Researchers at the Department of Energy’s Oak Ridge National Laboratory (ORNL) have now developed a new technique that eliminates the need for welding in additive manufacturing. Using a powder composed of a third transition alloy with lightweight or high-temperature characteristics, they have created a way to seamlessly transition from high-strength superalloys to refractory alloys capable of withstanding extreme temperatures.

The key to this process lies in what the researchers call the “secret sauce” – the powder. By depositing different powder compositions in an inert argon environment and adjusting the deposition rate along the way, the researchers are able to create compositionally graded composite parts. It is like cooking, as lead researcher Soumya Nag explains, “So, if you have more pasta on one side and more risotto on the other side, how do you continuously change from a pasta to a risotto? You change the ingredients as you move along from one end to another, and that’s exactly what we do.”

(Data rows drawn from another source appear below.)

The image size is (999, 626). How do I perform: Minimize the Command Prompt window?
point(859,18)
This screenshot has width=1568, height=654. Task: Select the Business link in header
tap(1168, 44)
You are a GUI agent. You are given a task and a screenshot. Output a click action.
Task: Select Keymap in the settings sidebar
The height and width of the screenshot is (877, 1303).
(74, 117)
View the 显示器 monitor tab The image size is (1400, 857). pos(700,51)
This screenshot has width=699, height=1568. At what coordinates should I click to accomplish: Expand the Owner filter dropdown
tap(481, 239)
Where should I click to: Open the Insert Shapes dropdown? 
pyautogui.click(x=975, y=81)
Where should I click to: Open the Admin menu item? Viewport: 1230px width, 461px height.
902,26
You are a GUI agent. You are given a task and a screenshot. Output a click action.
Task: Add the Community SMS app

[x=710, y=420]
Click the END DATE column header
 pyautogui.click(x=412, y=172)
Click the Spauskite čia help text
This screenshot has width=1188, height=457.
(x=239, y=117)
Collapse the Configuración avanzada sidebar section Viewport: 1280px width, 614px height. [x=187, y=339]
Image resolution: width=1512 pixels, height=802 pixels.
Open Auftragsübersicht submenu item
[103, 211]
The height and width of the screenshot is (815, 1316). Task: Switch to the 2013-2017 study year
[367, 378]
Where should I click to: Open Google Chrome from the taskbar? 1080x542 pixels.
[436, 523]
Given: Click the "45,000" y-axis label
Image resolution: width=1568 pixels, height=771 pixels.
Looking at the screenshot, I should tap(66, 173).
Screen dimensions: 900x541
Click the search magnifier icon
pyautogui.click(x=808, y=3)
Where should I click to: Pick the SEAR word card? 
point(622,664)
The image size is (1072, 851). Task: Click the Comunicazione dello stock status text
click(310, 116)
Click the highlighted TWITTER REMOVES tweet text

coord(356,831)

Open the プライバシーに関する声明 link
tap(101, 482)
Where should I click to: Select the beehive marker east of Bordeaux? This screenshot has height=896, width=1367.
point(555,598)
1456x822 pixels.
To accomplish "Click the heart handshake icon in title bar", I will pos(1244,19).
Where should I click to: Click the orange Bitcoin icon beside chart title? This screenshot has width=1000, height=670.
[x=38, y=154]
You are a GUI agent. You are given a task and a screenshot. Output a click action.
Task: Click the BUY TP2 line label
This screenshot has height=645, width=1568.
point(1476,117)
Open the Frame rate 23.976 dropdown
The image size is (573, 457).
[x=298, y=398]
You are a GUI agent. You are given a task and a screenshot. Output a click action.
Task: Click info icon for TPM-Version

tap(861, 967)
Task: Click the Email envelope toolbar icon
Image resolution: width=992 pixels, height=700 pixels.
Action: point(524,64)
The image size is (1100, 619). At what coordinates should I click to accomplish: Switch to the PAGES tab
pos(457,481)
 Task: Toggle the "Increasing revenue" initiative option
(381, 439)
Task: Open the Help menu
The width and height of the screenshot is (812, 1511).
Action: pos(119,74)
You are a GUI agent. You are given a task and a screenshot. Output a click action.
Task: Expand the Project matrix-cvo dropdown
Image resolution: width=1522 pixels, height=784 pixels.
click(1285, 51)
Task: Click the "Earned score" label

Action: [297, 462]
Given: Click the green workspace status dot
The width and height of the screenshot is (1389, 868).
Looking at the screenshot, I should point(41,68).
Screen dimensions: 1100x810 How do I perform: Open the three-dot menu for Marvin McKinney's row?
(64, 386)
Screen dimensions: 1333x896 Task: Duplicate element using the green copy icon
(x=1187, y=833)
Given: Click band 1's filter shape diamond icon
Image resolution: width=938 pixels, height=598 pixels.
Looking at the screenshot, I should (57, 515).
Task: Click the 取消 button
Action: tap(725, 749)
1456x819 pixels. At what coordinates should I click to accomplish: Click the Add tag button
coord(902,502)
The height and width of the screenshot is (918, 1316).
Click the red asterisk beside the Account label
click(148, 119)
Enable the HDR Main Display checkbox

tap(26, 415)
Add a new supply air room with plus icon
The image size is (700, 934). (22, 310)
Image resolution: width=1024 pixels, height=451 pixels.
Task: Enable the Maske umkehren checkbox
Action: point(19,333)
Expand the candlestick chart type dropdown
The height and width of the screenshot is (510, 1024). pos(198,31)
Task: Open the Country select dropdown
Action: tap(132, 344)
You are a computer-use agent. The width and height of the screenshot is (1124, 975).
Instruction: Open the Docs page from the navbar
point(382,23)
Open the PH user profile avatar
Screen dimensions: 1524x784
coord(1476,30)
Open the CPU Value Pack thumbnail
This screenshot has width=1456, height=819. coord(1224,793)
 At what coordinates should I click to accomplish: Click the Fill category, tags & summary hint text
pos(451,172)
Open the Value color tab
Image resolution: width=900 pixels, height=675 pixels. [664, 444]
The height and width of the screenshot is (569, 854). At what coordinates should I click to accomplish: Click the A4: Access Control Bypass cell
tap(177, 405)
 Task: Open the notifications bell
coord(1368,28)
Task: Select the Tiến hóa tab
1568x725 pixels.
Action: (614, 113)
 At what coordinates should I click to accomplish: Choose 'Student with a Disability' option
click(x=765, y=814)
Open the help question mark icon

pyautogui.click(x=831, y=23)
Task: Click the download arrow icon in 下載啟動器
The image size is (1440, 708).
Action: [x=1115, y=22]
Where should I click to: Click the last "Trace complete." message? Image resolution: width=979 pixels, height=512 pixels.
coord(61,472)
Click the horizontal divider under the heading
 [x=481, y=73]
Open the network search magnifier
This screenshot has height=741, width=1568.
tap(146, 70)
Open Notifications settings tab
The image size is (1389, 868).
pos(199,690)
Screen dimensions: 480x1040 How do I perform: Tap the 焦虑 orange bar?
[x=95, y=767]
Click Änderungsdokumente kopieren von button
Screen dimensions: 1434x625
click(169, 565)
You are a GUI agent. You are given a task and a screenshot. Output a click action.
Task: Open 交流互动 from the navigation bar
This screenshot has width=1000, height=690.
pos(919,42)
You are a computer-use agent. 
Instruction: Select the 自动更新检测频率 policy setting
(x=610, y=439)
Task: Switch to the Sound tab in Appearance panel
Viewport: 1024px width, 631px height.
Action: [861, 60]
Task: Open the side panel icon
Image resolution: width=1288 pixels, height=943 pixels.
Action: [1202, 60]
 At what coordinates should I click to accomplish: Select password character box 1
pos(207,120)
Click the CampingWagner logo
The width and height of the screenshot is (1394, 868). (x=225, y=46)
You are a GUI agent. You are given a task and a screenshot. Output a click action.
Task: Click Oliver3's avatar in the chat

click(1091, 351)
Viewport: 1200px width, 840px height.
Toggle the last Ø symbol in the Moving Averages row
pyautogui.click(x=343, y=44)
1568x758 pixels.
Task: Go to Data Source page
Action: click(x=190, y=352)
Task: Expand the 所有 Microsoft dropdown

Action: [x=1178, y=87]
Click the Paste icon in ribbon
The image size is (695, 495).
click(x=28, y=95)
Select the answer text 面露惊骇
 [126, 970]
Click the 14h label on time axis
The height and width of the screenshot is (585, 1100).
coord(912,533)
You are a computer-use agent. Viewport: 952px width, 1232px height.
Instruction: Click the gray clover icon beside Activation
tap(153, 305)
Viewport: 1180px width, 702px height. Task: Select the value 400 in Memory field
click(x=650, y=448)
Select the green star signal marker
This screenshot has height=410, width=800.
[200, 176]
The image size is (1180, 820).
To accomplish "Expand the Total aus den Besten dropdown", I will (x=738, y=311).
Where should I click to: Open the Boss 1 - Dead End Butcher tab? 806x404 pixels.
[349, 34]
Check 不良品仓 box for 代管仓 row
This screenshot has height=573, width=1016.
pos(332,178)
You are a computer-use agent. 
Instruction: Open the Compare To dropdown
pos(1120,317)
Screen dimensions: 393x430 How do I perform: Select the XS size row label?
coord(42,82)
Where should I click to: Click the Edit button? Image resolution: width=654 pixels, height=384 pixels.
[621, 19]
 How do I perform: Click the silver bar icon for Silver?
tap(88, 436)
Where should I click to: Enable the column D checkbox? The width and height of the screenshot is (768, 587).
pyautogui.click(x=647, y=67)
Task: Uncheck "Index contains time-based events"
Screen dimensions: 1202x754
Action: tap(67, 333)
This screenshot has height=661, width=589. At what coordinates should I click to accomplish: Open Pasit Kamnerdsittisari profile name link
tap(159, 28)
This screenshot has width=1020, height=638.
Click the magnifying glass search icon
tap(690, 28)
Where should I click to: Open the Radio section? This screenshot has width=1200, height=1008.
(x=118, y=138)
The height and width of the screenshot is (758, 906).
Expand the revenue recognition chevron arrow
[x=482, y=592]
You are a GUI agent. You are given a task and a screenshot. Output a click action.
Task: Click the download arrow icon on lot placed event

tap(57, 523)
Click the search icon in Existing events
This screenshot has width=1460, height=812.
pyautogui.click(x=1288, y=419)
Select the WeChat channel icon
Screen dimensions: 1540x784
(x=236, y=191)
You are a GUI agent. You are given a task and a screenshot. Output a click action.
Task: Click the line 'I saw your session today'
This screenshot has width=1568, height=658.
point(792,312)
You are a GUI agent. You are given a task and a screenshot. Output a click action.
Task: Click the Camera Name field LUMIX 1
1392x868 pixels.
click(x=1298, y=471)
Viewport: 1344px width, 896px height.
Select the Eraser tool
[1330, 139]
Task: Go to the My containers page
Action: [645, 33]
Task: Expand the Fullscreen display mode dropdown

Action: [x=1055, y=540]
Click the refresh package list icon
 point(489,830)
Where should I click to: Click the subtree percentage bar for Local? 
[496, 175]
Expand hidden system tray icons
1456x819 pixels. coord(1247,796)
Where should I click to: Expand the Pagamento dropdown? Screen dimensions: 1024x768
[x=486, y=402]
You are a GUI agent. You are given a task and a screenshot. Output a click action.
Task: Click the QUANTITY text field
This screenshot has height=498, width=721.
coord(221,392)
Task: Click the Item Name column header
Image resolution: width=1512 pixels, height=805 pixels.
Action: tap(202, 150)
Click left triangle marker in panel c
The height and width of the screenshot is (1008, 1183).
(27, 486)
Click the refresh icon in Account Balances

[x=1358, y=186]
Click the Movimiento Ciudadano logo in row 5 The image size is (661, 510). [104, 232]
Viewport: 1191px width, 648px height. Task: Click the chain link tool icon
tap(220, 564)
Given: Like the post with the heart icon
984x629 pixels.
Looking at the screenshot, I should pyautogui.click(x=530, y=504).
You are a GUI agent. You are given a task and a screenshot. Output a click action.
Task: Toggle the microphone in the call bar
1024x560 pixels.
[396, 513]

This new technique offers several advantages over traditional methods. Firstly, it allows for the creation of parts with varied properties without the need for welding or using dissimilar materials. This means that there are no abrupt interfaces between different parts, resulting in improved performance. Secondly, by eliminating the need for welding, the process becomes more cost-effective.

The researchers validated their technique by joining non-weldable superalloys with refractory alloys. They used computational thermodynamics and experimental data to create a non-linear gradient pathway, and then analyzed stress states using neutron diffraction-based studies. The results were successful, opening up a wide range of potential applications for this technology.

The potential applications for this new additive manufacturing technique are vast. They include rocket engines for space, aerospace manufacturing, fusion and fission reactor fabrication, marine-related uses, and renewable energy systems. Essentially, any field where extreme environments exist could benefit from this technology.

This breakthrough in additive manufacturing has the potential to revolutionize the production of composite metal parts. By eliminating the need for welding and allowing for compositionally graded parts, the researchers at ORNL have opened up new possibilities for customization and improved performance. The future of additive manufacturing looks bright, and we can’t wait to see what innovations come next.